**Task requirements**:
Copy the following listing back out line for line, with no changes.

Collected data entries
==========

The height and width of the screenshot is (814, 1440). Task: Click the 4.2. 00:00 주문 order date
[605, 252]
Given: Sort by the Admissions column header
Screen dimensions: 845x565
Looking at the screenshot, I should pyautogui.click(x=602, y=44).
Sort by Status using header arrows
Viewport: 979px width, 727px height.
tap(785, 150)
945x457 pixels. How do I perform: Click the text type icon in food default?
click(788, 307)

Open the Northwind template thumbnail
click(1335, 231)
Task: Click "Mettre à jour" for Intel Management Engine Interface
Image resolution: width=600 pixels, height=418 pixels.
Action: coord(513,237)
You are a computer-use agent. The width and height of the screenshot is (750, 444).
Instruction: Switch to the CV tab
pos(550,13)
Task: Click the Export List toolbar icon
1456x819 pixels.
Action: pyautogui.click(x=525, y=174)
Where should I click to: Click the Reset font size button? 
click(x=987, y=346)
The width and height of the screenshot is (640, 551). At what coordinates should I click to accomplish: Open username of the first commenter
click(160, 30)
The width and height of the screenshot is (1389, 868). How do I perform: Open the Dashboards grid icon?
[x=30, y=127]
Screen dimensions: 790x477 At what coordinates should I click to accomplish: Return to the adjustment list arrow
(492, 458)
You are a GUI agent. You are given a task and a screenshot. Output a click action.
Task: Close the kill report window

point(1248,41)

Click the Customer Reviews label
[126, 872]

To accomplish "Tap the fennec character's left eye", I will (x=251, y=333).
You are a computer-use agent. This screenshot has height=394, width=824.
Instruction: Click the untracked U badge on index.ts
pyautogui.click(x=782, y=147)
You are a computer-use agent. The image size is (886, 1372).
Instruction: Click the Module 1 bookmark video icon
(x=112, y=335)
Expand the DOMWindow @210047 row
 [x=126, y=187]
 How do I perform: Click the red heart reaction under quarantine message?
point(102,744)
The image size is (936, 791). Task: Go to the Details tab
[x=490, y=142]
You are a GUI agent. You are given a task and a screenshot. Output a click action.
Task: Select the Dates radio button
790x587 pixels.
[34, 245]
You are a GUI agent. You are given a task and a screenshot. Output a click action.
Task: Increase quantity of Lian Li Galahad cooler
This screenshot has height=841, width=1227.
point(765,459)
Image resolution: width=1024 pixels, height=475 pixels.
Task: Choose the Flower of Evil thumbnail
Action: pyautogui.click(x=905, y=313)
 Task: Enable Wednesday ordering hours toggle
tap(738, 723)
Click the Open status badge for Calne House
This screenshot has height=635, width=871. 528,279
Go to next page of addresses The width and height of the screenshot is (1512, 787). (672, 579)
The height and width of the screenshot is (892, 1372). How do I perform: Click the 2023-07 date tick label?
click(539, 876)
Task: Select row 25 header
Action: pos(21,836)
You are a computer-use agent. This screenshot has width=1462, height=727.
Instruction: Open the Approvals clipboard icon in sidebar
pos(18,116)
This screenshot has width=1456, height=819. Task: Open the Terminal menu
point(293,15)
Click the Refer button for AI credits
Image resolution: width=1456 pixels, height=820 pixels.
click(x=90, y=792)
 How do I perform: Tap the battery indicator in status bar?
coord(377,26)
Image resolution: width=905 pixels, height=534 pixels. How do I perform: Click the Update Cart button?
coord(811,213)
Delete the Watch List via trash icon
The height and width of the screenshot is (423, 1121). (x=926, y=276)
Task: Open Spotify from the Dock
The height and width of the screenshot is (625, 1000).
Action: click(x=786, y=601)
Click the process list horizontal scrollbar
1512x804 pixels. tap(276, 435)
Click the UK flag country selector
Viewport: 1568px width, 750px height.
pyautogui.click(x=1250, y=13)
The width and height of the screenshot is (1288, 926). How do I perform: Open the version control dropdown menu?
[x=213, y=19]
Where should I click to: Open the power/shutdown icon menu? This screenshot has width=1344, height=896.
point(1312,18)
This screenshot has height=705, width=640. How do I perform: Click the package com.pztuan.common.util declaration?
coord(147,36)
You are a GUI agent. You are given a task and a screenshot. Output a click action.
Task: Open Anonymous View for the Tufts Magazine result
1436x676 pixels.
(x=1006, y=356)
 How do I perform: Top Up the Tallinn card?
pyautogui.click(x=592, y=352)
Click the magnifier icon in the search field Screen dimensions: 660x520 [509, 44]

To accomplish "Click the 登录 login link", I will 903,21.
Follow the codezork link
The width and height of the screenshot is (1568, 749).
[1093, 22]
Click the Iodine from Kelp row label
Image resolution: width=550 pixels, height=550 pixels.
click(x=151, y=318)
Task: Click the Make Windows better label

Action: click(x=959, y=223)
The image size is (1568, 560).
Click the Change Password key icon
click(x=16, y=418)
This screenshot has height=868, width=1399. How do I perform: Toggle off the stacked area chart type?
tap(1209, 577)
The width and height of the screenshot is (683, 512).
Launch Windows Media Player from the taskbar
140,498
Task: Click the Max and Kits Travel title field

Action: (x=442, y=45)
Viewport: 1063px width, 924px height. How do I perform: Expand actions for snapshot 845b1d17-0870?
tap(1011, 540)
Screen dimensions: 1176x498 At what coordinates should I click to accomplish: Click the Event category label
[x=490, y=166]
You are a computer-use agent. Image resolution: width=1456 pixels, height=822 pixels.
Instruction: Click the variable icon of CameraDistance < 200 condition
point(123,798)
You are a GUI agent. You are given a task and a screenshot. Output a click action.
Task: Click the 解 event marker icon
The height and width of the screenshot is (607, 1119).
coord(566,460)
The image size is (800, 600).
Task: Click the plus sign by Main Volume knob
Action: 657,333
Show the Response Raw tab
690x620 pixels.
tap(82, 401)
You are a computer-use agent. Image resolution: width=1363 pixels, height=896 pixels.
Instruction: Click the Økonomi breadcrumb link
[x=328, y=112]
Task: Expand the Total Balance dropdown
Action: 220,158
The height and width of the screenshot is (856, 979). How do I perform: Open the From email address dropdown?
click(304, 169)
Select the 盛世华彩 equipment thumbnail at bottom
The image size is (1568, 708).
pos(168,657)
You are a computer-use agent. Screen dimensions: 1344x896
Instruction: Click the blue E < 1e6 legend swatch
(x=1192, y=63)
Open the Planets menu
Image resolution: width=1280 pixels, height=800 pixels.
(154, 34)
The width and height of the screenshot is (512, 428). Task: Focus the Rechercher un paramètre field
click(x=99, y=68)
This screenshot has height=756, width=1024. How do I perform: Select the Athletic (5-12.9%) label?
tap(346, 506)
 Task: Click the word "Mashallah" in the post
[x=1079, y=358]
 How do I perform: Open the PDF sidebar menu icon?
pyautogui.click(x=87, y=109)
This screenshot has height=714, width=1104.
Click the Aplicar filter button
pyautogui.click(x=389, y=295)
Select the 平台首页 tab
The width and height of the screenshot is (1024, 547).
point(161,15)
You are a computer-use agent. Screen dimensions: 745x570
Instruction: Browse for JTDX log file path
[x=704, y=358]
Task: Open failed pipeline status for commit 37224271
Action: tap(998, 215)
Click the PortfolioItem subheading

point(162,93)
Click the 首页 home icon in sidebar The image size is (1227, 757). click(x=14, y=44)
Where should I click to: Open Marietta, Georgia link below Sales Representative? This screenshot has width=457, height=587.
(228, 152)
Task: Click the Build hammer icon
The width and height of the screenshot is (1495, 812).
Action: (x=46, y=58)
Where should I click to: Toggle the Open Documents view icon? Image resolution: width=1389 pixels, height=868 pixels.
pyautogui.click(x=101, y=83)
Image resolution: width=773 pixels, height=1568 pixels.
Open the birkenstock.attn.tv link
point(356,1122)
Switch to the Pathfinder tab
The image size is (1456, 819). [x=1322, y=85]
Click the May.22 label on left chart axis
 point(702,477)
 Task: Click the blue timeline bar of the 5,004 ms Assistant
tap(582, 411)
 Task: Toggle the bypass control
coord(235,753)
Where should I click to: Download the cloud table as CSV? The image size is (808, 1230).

==========

**Solution for this problem**:
The height and width of the screenshot is (814, 1440). Task: Click the 4.2. 00:00 주문 order date
[605, 252]
Given: Sort by the Admissions column header
Screen dimensions: 845x565
Looking at the screenshot, I should pyautogui.click(x=602, y=44).
Sort by Status using header arrows
Viewport: 979px width, 727px height.
tap(785, 150)
945x457 pixels. How do I perform: Click the text type icon in food default?
click(788, 307)

Open the Northwind template thumbnail
click(1335, 231)
Task: Click "Mettre à jour" for Intel Management Engine Interface
Image resolution: width=600 pixels, height=418 pixels.
Action: coord(513,237)
You are a computer-use agent. The width and height of the screenshot is (750, 444).
Instruction: Switch to the CV tab
pos(550,13)
Task: Click the Export List toolbar icon
1456x819 pixels.
Action: pyautogui.click(x=525, y=174)
Where should I click to: Click the Reset font size button? 
click(x=987, y=346)
The width and height of the screenshot is (640, 551). At what coordinates should I click to accomplish: Open username of the first commenter
click(160, 30)
The width and height of the screenshot is (1389, 868). How do I perform: Open the Dashboards grid icon?
[x=30, y=127]
Screen dimensions: 790x477 At what coordinates should I click to accomplish: Return to the adjustment list arrow
(492, 458)
You are a GUI agent. You are given a task and a screenshot. Output a click action.
Task: Close the kill report window

point(1248,41)

Click the Customer Reviews label
[126, 872]

To accomplish "Tap the fennec character's left eye", I will (x=251, y=333).
You are a computer-use agent. This screenshot has height=394, width=824.
Instruction: Click the untracked U badge on index.ts
pyautogui.click(x=782, y=147)
You are a computer-use agent. The image size is (886, 1372).
Instruction: Click the Module 1 bookmark video icon
(x=112, y=335)
Expand the DOMWindow @210047 row
 [x=126, y=187]
 How do I perform: Click the red heart reaction under quarantine message?
point(102,744)
The image size is (936, 791). Task: Go to the Details tab
[x=490, y=142]
You are a GUI agent. You are given a task and a screenshot. Output a click action.
Task: Select the Dates radio button
790x587 pixels.
[34, 245]
You are a GUI agent. You are given a task and a screenshot. Output a click action.
Task: Increase quantity of Lian Li Galahad cooler
This screenshot has height=841, width=1227.
point(765,459)
Image resolution: width=1024 pixels, height=475 pixels.
Task: Choose the Flower of Evil thumbnail
Action: pyautogui.click(x=905, y=313)
 Task: Enable Wednesday ordering hours toggle
tap(738, 723)
Click the Open status badge for Calne House
This screenshot has height=635, width=871. 528,279
Go to next page of addresses The width and height of the screenshot is (1512, 787). (672, 579)
The height and width of the screenshot is (892, 1372). How do I perform: Click the 2023-07 date tick label?
click(539, 876)
Task: Select row 25 header
Action: pos(21,836)
You are a computer-use agent. This screenshot has width=1462, height=727.
Instruction: Open the Approvals clipboard icon in sidebar
pos(18,116)
This screenshot has width=1456, height=819. Task: Open the Terminal menu
point(293,15)
Click the Refer button for AI credits
Image resolution: width=1456 pixels, height=820 pixels.
click(x=90, y=792)
 How do I perform: Tap the battery indicator in status bar?
coord(377,26)
Image resolution: width=905 pixels, height=534 pixels. How do I perform: Click the Update Cart button?
coord(811,213)
Delete the Watch List via trash icon
The height and width of the screenshot is (423, 1121). (x=926, y=276)
Task: Open Spotify from the Dock
The height and width of the screenshot is (625, 1000).
Action: click(x=786, y=601)
Click the process list horizontal scrollbar
1512x804 pixels. tap(276, 435)
Click the UK flag country selector
Viewport: 1568px width, 750px height.
pyautogui.click(x=1250, y=13)
The width and height of the screenshot is (1288, 926). How do I perform: Open the version control dropdown menu?
[x=213, y=19]
Where should I click to: Open the power/shutdown icon menu? This screenshot has width=1344, height=896.
point(1312,18)
This screenshot has height=705, width=640. How do I perform: Click the package com.pztuan.common.util declaration?
coord(147,36)
You are a GUI agent. You are given a task and a screenshot. Output a click action.
Task: Open Anonymous View for the Tufts Magazine result
1436x676 pixels.
(x=1006, y=356)
 How do I perform: Top Up the Tallinn card?
pyautogui.click(x=592, y=352)
Click the magnifier icon in the search field Screen dimensions: 660x520 [509, 44]

To accomplish "Click the 登录 login link", I will 903,21.
Follow the codezork link
The width and height of the screenshot is (1568, 749).
[1093, 22]
Click the Iodine from Kelp row label
Image resolution: width=550 pixels, height=550 pixels.
click(x=151, y=318)
Task: Click the Make Windows better label

Action: click(x=959, y=223)
The image size is (1568, 560).
Click the Change Password key icon
click(x=16, y=418)
This screenshot has height=868, width=1399. How do I perform: Toggle off the stacked area chart type?
tap(1209, 577)
The width and height of the screenshot is (683, 512).
Launch Windows Media Player from the taskbar
140,498
Task: Click the Max and Kits Travel title field

Action: (x=442, y=45)
Viewport: 1063px width, 924px height. How do I perform: Expand actions for snapshot 845b1d17-0870?
tap(1011, 540)
Screen dimensions: 1176x498 At what coordinates should I click to accomplish: Click the Event category label
[x=490, y=166]
You are a computer-use agent. Image resolution: width=1456 pixels, height=822 pixels.
Instruction: Click the variable icon of CameraDistance < 200 condition
point(123,798)
You are a GUI agent. You are given a task and a screenshot. Output a click action.
Task: Click the 解 event marker icon
The height and width of the screenshot is (607, 1119).
coord(566,460)
The image size is (800, 600).
Task: Click the plus sign by Main Volume knob
Action: 657,333
Show the Response Raw tab
690x620 pixels.
tap(82, 401)
You are a computer-use agent. Image resolution: width=1363 pixels, height=896 pixels.
Instruction: Click the Økonomi breadcrumb link
[x=328, y=112]
Task: Expand the Total Balance dropdown
Action: 220,158
The height and width of the screenshot is (856, 979). How do I perform: Open the From email address dropdown?
click(304, 169)
Select the 盛世华彩 equipment thumbnail at bottom
The image size is (1568, 708).
pos(168,657)
You are a computer-use agent. Screen dimensions: 1344x896
Instruction: Click the blue E < 1e6 legend swatch
(x=1192, y=63)
Open the Planets menu
Image resolution: width=1280 pixels, height=800 pixels.
(154, 34)
The width and height of the screenshot is (512, 428). Task: Focus the Rechercher un paramètre field
click(x=99, y=68)
This screenshot has height=756, width=1024. How do I perform: Select the Athletic (5-12.9%) label?
tap(346, 506)
 Task: Click the word "Mashallah" in the post
[x=1079, y=358]
 How do I perform: Open the PDF sidebar menu icon?
pyautogui.click(x=87, y=109)
This screenshot has height=714, width=1104.
Click the Aplicar filter button
pyautogui.click(x=389, y=295)
Select the 平台首页 tab
The width and height of the screenshot is (1024, 547).
point(161,15)
You are a computer-use agent. Screen dimensions: 745x570
Instruction: Browse for JTDX log file path
[x=704, y=358]
Task: Open failed pipeline status for commit 37224271
Action: tap(998, 215)
Click the PortfolioItem subheading

point(162,93)
Click the 首页 home icon in sidebar The image size is (1227, 757). click(x=14, y=44)
Where should I click to: Open Marietta, Georgia link below Sales Representative? This screenshot has width=457, height=587.
(228, 152)
Task: Click the Build hammer icon
The width and height of the screenshot is (1495, 812).
Action: (x=46, y=58)
Where should I click to: Toggle the Open Documents view icon? Image resolution: width=1389 pixels, height=868 pixels.
pyautogui.click(x=101, y=83)
Image resolution: width=773 pixels, height=1568 pixels.
Open the birkenstock.attn.tv link
point(356,1122)
Switch to the Pathfinder tab
The image size is (1456, 819). [x=1322, y=85]
Click the May.22 label on left chart axis
 point(702,477)
 Task: Click the blue timeline bar of the 5,004 ms Assistant
tap(582, 411)
 Task: Toggle the bypass control
coord(235,753)
Where should I click to: Download the cloud table as CSV? The image size is (808, 1230).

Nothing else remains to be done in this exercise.